When he first arrived in 2001, Gyaltsen met Tashi, also Tibetan, through the town’s small Tibetan community. She was cutting hair at Carden Salon on the Downtown Mall, and owner John Carden started helping Gyaltsen look for a location for the restaurant. While he looked, he fell back on what he’d done before, selling gemstones from India and Nepal on the Downtown Mall. John asked him if he might want to try cutting hair.

“I thought, ‘No way.’ I have this wild personality,” he said.

But after almost two years with no luck, John asked again. Why not, Gyaltsen thought. He could set his own hours and keep looking for something else. But he turned out to be pretty good at the hair-cutting thing, and in 2005, after only three months on the job, John asked if he and Tashi wanted to buy the business.

“That’s probably [what made] me stay as a hairdresser,” Gyaltsen said. Except for his time at the Horse Center, he’d never worked for other people, he’d always done his own thing.

“I always had a feeling to help Tibet, inside Tibet. I want to do something. …I feel like just work here is not satisfying the goal [I had] when I left home.”

When Dr. O Tsokchen, the head of Arura Group, came to Charlottesville in 2008, it was because he’d heard that a guy named Gyaltsen Druknya had been holding numerous successful fundraisers for the Tibetan Healing Fund, a group working to improve the health and living conditions of women and children in rural Tibet. Dr. O asked him to spearhead the efforts to bring Arura Medicine to the U.S., but Gyaltsen wasn’t interested. He wanted to help Tibet, not America.

Still, he began visiting American medical facilities and talking to doctors and nurses at UVA, and he started to see that not only could Tibetan medicine be a big boon to America, bringing the “mindfulness part of medicine,” but coming to America could also help Tibetan medicine.

“All the hard work, and what they did inside Tibet, if we establish some new place here in America, could be preserved.”

So when Dr. O came back in 2009, Gyaltsen said yes. And then he proposed holding a Tibetan Medicine conference in Charlottesville.

“You sure you can do it?” Dr. O asked.

“Why not?” Gyaltsen said.

Last year, Gyaltsen started Arura Medicine of Tibet. They’ve got a Board of Advisors that includes Jeffrey Hopkins, professor emeritus in UVA’s religion department, the man who built the Tibetan Buddhist Studies program and served as translator for the Dalai Lama for 10 years. They work with numerous Tibetan groups, as well as with the UVA School of Nursing, the UVA Tibetan Center, and the newly minted UVA Contemplative Science Center.

And they need big partners, because they have big plans.
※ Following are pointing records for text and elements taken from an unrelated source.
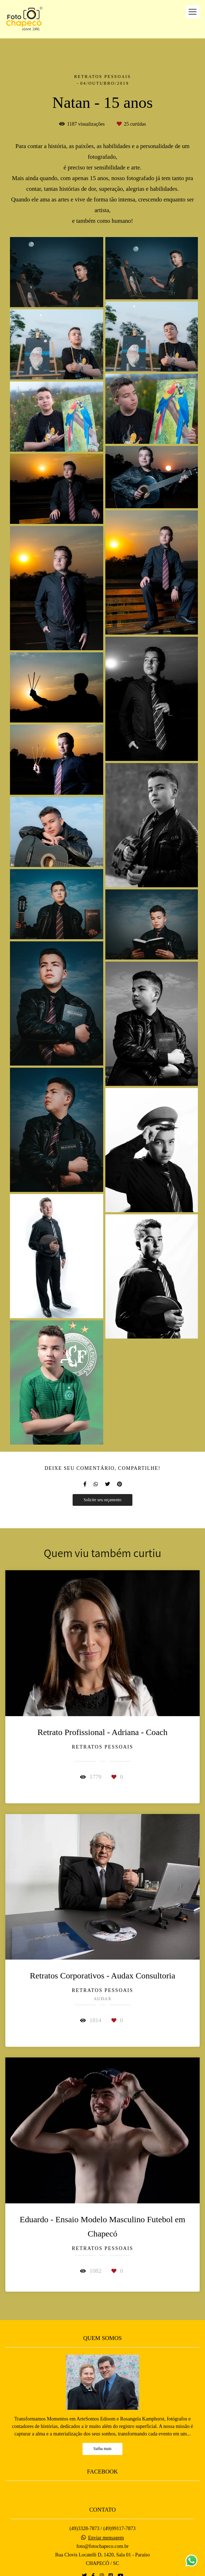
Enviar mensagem (106, 2531)
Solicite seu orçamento (102, 1500)
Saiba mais (103, 2442)
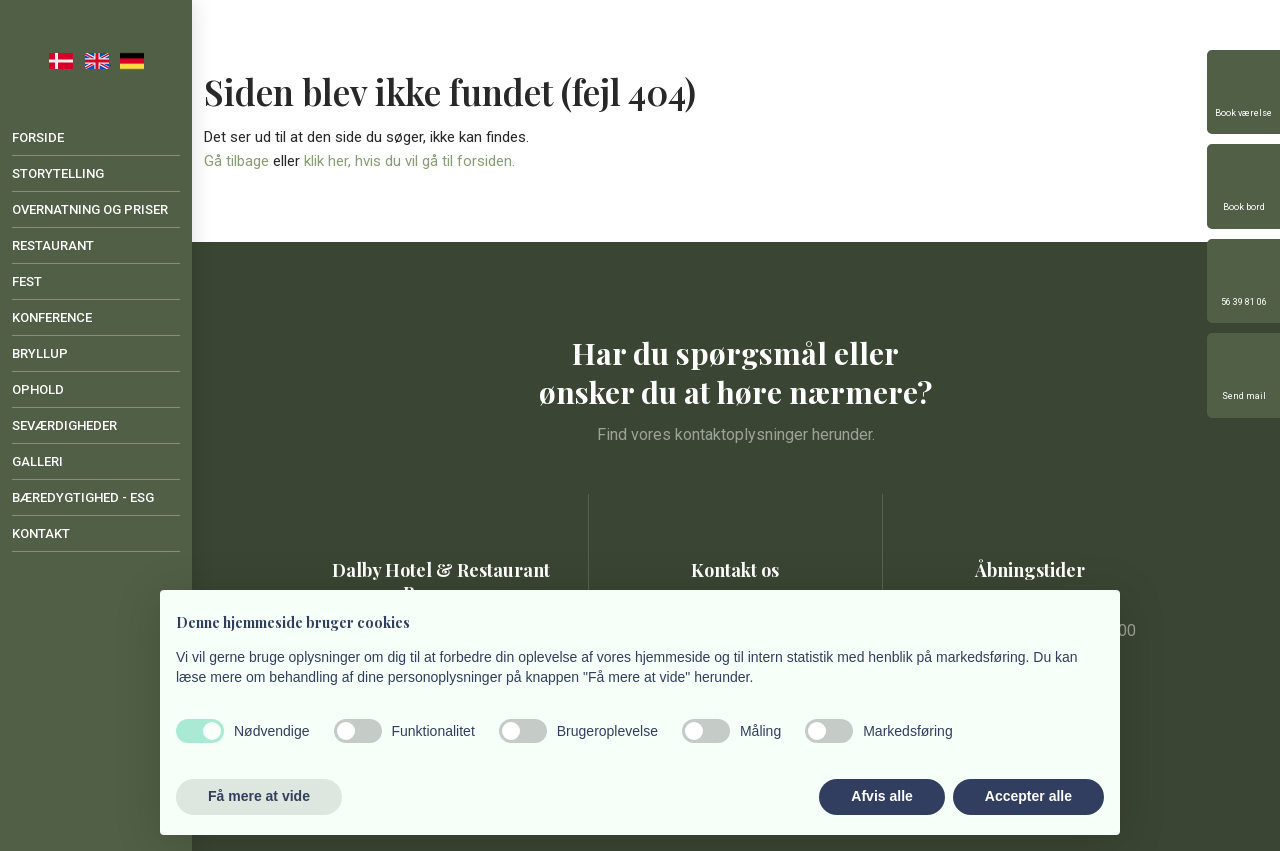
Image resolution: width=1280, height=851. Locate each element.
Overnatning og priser (90, 209)
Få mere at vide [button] (259, 796)
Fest (27, 281)
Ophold (38, 389)
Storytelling (58, 173)
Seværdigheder (64, 425)
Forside (38, 137)
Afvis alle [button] (881, 796)
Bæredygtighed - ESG (83, 497)
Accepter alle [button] (1028, 796)
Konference (52, 317)
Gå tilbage (236, 161)
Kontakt (41, 533)
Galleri (37, 461)
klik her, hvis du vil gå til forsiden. (409, 161)
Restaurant (53, 245)
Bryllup (40, 353)
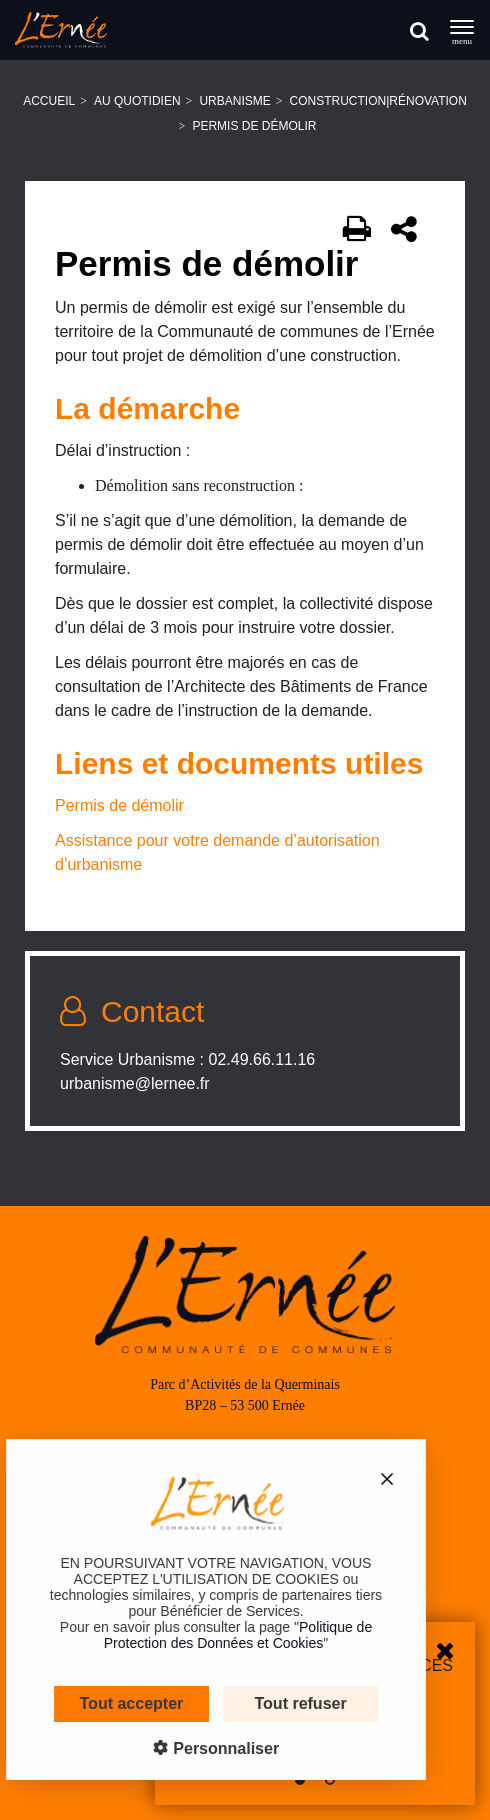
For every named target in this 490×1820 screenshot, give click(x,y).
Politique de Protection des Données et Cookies (222, 1635)
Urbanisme (234, 101)
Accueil (49, 101)
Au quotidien (137, 101)
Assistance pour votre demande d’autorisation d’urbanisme (217, 852)
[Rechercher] (419, 30)
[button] (300, 1780)
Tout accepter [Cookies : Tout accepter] (116, 1703)
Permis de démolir (119, 805)
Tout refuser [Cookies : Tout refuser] (285, 1703)
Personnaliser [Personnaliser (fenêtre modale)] (208, 1748)
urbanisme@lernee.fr (135, 1083)
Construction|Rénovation (378, 101)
The goal is to build a Tibetan Medical Shangri La here in Charlottesville, with a training center, old folks’ home, museum, medical library, meditation hall, Tibetan marketplace, and a Tibetan inn.

I ask Gyaltsen what he does other than cut hair and work on Tibetan causes.

“That’s my wife’s complaint,” he says. But then he thinks a bit and says, “I like bars. I go to bars a little bit.”

He admits that perhaps less of his energy goes into the salon than it should, but his wife and employees keep the place running well, while his heart and mind are with his passion project.

Both he and Tashi are U.S. citizens. Gyaltsen made the leap just last year in a small, unobtrusive ceremony at the Federal courthouse Downtown. He had the option to do it at Monticello, but he didn’t want to make it a big deal.

“Anyway,” he says, “I’m a citizen of the world, yeah?”